I needed no introduction to kitfo. I had read about it in my guidebook and hoped to try it while I was here. Kitfo is an Ethiopian specialty: raw hamburger meat. I know what some of you are thinking: eating uncooked meat in a developing east African country would be about as questionable a decision as Justin Bieber deciding to make a sudden, unexpected appearance wearing ass-less chaps at a NAMBLA convention. The guidebook and everything else aimed at non-Ethiopians strongly recommended to get the cooked version of kifto. But I wanted whatever Fekadu was having. He ordered for us and within minutes small cast iron bowls were set in front of us, each one layered with an ensete leaf. The server plopped a huge mound of minced, raw beef in each bowl, garnished with dollops of soft, spiced cheese. I was nervous. Was this going to be a turning point for this trip? An Ethiopian version of the Delhi Belly, the Addis Ababa Bowel Effusion? Fekadu went first and I followed. It was delicious. Imagine steak tartar but imbued with mitmita, a spicy chili powder and then doused with niter kibbeh, a spice-and-herb-infused butter.

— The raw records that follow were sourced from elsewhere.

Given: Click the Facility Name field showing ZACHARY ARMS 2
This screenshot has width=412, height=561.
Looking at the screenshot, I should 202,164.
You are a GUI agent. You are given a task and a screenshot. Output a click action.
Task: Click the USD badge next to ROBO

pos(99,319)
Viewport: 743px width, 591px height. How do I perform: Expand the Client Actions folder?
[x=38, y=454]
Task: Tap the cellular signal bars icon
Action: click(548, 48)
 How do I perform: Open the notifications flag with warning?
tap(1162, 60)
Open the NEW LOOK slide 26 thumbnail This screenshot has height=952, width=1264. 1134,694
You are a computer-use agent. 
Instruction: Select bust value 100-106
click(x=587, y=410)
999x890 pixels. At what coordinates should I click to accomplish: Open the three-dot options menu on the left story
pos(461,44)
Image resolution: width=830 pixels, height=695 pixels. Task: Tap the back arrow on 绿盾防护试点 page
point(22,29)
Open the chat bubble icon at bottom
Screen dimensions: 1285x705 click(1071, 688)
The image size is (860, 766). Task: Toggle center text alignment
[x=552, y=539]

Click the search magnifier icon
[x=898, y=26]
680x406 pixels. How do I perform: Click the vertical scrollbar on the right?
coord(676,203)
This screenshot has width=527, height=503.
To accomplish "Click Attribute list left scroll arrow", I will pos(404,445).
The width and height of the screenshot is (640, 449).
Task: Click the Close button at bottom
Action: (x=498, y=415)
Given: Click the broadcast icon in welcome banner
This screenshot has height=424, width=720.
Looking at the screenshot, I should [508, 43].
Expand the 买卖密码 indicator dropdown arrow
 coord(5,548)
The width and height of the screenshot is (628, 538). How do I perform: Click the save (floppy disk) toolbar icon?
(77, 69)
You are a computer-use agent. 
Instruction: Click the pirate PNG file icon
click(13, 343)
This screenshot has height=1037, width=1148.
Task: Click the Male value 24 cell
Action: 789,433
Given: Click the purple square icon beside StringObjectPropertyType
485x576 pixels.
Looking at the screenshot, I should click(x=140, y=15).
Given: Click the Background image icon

I ate mine so fast that Fekadu scooped some of his kifto into my bowl. As we ate, sometimes with the spoon, other times scooping it up with injera, the ubiquitous spongy bread Ethiopians use as edible silverware, my new friend told me about how he dreams of taking his wife and their seven-year-old son to live in San Diego where his older sister has been living for the last 20 years.
“We will not find kifto there,” he said. “But I think that’s an okay trade off, no?”
And with that I raised my beer, Fekadu his soda, and our bottles clinked, echoing for a long second to the high ceilings of a restaurant I would have never found on my own. In the end, I took his picture next to his car–yes, that’s really Fekadu above–and he drove me back to my hotel.
So, where, you’re most certainly wondering, is Yohannes? I couldn’t tell you. After all, that’s what cab drivers are for.